Pelarangan penggunaan telepon saat berkendara yang sedang menjadi topik pembicaraan di kalangan masyarakat, menggugah Toyota Soluna Community (TSC) mengajukan uji materiil terkait aturan pelarangan tersebut ke Mahkamah Konstitusi. Diwakili oleh Adi Putra selaku Ketua Umum dan Naldi Zen selaku Sekretaris Jenderal (Pemohon I) serta Reza Aditya yang berprofesi supir transportasi online, Pemohon menguji keberlakuan aturan yang tertuang dalam Pasal 106 ayat (1) dan Pasal 283 Undang-Undang Nomor 22 Tahun 2009 tentang Lalu Lintas dan Angkutan Jalan (UU LLAJ) tersebut.
Pemohon merasa dirugikan hak konstitusionalnya dengan berlakunya Pasal 106 ayat (1) dan Pasal 283 UU LLAJ. Penjelasan Pasal 106 ayat (1) UU LLAJ yang berbunyi,”Yang dimaksud dengan penuh konsentrasi adalah setiap orang yang mengemudikan Kendaraan Bermotor dengan penuh perhatian dan tidak terganggu perhatiannya karena sakit, lelah, mengantuk, menggunakan telepon, atau menonton televisi atau video yang terpasang di kendaraan, atau meminum minuman yang mengandung alkohol atau obat-obatan sehingga mempengaruhi kemampuan dalam mengemudikan kendaraan.”
Sementara, Pasal 283 UU LLAJ yang berbunyi “Setiap orang yang mengemudikan kendaraan bermotor di jalan secaratidak wajar dan melakukan kegiatan lain atau dipengaruhi oleh suatu keadaan yang mengakibatkan gangguan konsentrasi dalam mengemudi di jalan sebagaimana dimaksud dalam Pasal 106 ayat (1) dipidana dengan pidana kurungan paling lama 3 (tiga) bulan atau denda paling banyak Rp750.000,00 (tujuh ratus lima puluh ribu rupiah).”

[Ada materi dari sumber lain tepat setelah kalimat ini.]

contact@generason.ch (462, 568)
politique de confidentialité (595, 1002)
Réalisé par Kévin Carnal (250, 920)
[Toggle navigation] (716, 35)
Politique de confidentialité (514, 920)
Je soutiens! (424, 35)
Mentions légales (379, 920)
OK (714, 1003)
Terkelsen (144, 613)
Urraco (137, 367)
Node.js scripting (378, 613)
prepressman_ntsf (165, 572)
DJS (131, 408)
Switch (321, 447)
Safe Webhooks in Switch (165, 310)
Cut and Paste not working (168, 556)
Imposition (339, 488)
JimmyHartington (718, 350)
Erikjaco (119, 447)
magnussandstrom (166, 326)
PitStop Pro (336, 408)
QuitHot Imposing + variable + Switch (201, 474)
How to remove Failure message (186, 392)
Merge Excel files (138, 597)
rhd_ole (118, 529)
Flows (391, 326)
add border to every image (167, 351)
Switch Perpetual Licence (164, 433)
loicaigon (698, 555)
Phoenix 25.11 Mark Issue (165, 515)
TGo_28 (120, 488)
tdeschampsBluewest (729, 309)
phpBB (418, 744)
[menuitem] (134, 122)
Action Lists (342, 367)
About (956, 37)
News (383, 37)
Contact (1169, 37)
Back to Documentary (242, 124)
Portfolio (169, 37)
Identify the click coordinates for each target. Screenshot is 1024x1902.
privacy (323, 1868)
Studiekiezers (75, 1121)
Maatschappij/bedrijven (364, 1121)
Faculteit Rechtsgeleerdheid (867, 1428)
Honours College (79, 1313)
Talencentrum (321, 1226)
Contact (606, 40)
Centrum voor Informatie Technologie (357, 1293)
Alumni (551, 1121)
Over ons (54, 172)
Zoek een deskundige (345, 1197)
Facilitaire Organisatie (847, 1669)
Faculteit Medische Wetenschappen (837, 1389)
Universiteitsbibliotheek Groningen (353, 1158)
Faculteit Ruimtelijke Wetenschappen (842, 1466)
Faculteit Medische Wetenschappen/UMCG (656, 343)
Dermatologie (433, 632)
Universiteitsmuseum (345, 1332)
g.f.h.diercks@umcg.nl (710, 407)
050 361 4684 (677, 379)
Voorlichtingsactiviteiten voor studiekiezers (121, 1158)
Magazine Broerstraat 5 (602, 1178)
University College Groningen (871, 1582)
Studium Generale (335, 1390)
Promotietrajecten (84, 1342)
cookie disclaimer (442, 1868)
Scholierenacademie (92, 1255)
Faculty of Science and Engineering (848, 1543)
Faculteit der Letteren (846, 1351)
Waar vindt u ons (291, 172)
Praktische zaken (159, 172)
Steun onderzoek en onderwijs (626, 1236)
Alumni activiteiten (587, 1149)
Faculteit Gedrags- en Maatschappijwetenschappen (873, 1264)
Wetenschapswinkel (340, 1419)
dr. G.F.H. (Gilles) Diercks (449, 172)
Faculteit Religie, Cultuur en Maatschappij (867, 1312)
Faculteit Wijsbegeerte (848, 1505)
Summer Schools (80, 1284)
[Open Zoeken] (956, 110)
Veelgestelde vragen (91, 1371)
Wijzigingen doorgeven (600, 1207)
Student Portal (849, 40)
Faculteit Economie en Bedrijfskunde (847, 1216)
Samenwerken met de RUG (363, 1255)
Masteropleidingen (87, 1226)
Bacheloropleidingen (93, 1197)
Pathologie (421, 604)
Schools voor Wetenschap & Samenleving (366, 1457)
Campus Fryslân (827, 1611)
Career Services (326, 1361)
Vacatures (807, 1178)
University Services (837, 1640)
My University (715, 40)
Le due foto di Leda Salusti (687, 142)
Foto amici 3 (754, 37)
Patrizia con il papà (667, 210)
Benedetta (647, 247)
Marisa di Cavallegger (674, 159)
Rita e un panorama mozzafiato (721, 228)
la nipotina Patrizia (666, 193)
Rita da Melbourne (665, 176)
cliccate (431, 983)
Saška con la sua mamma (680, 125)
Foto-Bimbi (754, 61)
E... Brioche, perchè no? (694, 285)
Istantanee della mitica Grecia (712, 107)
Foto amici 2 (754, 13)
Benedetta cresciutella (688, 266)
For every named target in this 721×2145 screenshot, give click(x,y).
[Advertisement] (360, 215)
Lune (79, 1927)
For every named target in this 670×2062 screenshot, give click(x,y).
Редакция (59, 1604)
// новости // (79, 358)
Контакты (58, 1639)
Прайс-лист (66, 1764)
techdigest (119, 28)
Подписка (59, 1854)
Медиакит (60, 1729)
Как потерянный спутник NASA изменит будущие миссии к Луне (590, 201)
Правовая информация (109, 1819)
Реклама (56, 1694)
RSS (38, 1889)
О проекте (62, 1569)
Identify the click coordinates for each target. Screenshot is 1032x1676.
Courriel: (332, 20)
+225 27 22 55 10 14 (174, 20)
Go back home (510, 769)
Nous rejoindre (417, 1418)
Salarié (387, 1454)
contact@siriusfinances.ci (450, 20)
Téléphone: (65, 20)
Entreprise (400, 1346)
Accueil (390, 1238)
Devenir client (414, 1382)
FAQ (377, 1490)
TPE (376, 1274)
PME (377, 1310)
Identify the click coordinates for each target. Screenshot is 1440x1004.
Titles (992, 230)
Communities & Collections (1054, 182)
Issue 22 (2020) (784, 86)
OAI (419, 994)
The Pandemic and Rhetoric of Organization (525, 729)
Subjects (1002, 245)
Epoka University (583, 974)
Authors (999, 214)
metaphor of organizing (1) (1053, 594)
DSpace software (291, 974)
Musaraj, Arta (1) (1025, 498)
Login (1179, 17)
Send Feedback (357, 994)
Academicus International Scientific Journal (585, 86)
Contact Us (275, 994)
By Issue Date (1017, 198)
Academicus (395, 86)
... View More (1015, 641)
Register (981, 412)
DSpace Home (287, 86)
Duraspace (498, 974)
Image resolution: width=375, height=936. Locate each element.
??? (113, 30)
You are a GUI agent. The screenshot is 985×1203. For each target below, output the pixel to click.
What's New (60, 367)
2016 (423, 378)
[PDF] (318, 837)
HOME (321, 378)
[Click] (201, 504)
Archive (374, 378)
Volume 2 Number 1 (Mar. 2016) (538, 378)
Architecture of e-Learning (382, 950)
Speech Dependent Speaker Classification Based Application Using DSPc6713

Pemohon menilai ketentuan tersebut bertentangan secara bersyarat terhadap UUD 1945, terutama Pasal 1 ayat (3) dan Pasal 28D ayat (1). Pemohon beralasan bahwa frasa “menggunakan telepon“ pada Penjelasan Pasal 106 ayat (1) UU LLAJ tersebut, sebagai salah satu sebab terganggunya konsentrasi pengemudi kendaraan bermotor haruslah memiliki maksud yang jelas. Sehingga, tidak terjadi multitafsir dalam pemberlakuannya.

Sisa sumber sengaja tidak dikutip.